*** PASSAGE ***
Thursday, March 11, 2021

Southindian Breakfast Tapioca Puttu Recipe (Tapioca Rice Cakes)

Puttu is a breakfast dish prepared across southindian. Puttu is also served for lunch and dinner with meat curry or a simple vegetable curry. During tapioca season from nov to march, one should never miss to prepare puttu. Freshly harvested tapioca is so tender and tasty it is easy to clean and grate. 

When buying tapioca only few points to be noted, tapioca should be white in and should not have dark spots inside the flesh. Skin mush be flaky, if there is pinkish peel it's even better the tuber is fresh.
In my basics video I've posted a detail video how to clean and prep the tapioca. do watch the video for more info...

How to prepare tapioca puttu video watch and learn 😊

Ingredients:
500 Grams Fresh Tapioca (Peeled and Washed)
300 Grams Rice Flour
300 to 450 Grams Freshly Grated Coconut
Salt as per taste
Banana Leaves 
Tooth Picks
To Serve: Sugar, Ghee, Banana

Method:
Wash, peel and grate the tapioca.
Add the grated tapioca to a bowl of water and allow to rest for few minutes.
Rub the tapioca with your fingers and wash off excess starch on the tapioca.
Repeat the process and rinse of excess starch from tapioca at least thrice.

Squeeze of excess moisture from tapioca and reserve in a colander.
Allow excess moisture from tapioca to drain, do not be hasty when following this step.
Once the tapioca is drained, add approx. 3 to 4 tbsp of grated tapioca  to a mixer grinder along with 2 tbsp of rice flour and pulse thrice to form a coarse powdery texture. 
Reserve the grated tapioca in a plate, follow and repeat the step and prepare an entire batch of tapioca flour.
Add 1 tbsp salt and mix till well incorporated in the tapioca.
Cut the banana leaf into equal squares.
Roll the banana leaf to form a cylinder shape and secure with a toothpick from unraveling.
 
Rest one end of the cylinder on a flat surface.
Start to layer with grated coconut and tapioca. Form three layers and gently press the layers.\
We can follow the same step and prepare puttu in a tumbler and place the moulded puttu to steam.
Heat a steamer with enough water to cook the puttu.

Place the prepared puttu in the steamer, cover and steam cook on low flame for 5 to 10 minutes on medium flame.
After 10 minutes touch and check if the puttu is firm and start serving it hot.
We can serve puttu with curry, or ghee and sugar and enjoy the fluffy and delicious puttu for breakfast 😊
Many people use puttu contraption to cook the puttu but I've focused and shown how we can use natural products like banana leaf or utensils which we already have like tumbler to mould and prepare the puttu without a puttu maker. Hope every with try this method 😌

Friday, January 8, 2021

Rose MO:MO Recipe (Prawn and Green Onion Stuffed Momos)

Sweet and Juicy prawn momo, delicately wrapped and formed into rose shapped….steam cooked and served with spicy chutney...is a perfect tea time snack or can be served as a starter.
*** RECORDED DATA ***
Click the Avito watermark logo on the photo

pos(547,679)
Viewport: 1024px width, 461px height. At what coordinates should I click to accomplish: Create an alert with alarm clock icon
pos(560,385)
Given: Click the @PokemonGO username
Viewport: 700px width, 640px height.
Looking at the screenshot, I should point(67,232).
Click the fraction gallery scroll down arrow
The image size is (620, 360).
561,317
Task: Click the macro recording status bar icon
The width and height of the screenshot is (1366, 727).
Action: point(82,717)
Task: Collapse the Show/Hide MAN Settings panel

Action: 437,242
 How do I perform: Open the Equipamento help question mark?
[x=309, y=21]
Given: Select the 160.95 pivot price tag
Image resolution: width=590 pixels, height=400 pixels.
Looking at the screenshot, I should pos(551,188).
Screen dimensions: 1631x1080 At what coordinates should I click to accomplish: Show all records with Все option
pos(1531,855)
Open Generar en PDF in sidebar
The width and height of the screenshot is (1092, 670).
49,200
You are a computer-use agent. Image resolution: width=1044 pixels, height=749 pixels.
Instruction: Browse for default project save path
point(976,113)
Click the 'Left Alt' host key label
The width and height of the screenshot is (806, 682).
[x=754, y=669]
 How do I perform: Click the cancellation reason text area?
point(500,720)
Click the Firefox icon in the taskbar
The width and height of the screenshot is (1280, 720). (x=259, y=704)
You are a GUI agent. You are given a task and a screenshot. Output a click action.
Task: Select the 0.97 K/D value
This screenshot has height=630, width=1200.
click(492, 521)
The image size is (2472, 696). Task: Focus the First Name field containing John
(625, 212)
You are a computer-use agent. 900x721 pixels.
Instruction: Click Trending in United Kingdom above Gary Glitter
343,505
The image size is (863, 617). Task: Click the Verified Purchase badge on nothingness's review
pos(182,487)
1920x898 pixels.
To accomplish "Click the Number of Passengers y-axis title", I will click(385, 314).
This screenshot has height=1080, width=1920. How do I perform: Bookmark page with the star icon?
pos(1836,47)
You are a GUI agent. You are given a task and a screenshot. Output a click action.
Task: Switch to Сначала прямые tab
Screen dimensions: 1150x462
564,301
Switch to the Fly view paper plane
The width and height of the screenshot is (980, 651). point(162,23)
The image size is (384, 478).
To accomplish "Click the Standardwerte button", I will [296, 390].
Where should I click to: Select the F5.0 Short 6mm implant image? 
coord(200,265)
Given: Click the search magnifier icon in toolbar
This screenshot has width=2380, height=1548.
***
- WORK TO COMPLETE -
• a. Write out the part of the recipe blog page starting with "Once the tapioca" and going on through "of tapioca flour.".
• b. Continue the recipe blog page from the point where it stops.
The listing is not needed for this work.

- OUTPUTS IN ORDER -
• a.
Once the tapioca is drained, add approx. 3 to 4 tbsp of grated tapioca  to a mixer grinder along with 2 tbsp of rice flour and pulse thrice to form a coarse powdery texture. 
Reserve the grated tapioca in a plate, follow and repeat the step and prepare an entire batch of tapioca flour.

• b.
Rose Momos Recipe Video In English

Rose Prawn MoMo Ingredients:
250 Grams Prawns (Finely Chopped or Coarse Mince)
200 Grams Spring Onion Finely Chopped
1/4 Cup Coriander  Finely Chopped
1/4 Cup Onion Finely Chopped
1 Inch Ginger Finely Chopped
10 Cloves Garlic Finely Chopped
10 Green Chilies Finely Chopped
1 Tsp Soya Sauce
2 Tbsp Sesame Oil
1 Tbsp Salt
1/4 Tsp Ajinomoto (MSG)
2 Tbsp Lime Juice

Prawn Filling:
In a mixing bowl combine all the ingredients mentioned for filling leaving out the salt. We can always add salt once we are preparing the momos. Cover the filling and refrigerated until use.

Momo Wraps Ingredients:
2 Cups Maida (All Purpose Flour)
1/4 Tsp Salt
1/4 Tsp Baking Powder
2 Tbsp Oil
1 1/2 Cup Luke Warm Water
Prepare the Dough and Wrappers:
In a mixing bowl combine all-purpose-flour, baking powder and salt, gradually add warm water in small batches and form a smooth dough. 

Knead the dough for 10 minutes. Add 3 tbsp oil and knead for further 10 more minutes.

Cover and allow the dough to rest for 10 minutes.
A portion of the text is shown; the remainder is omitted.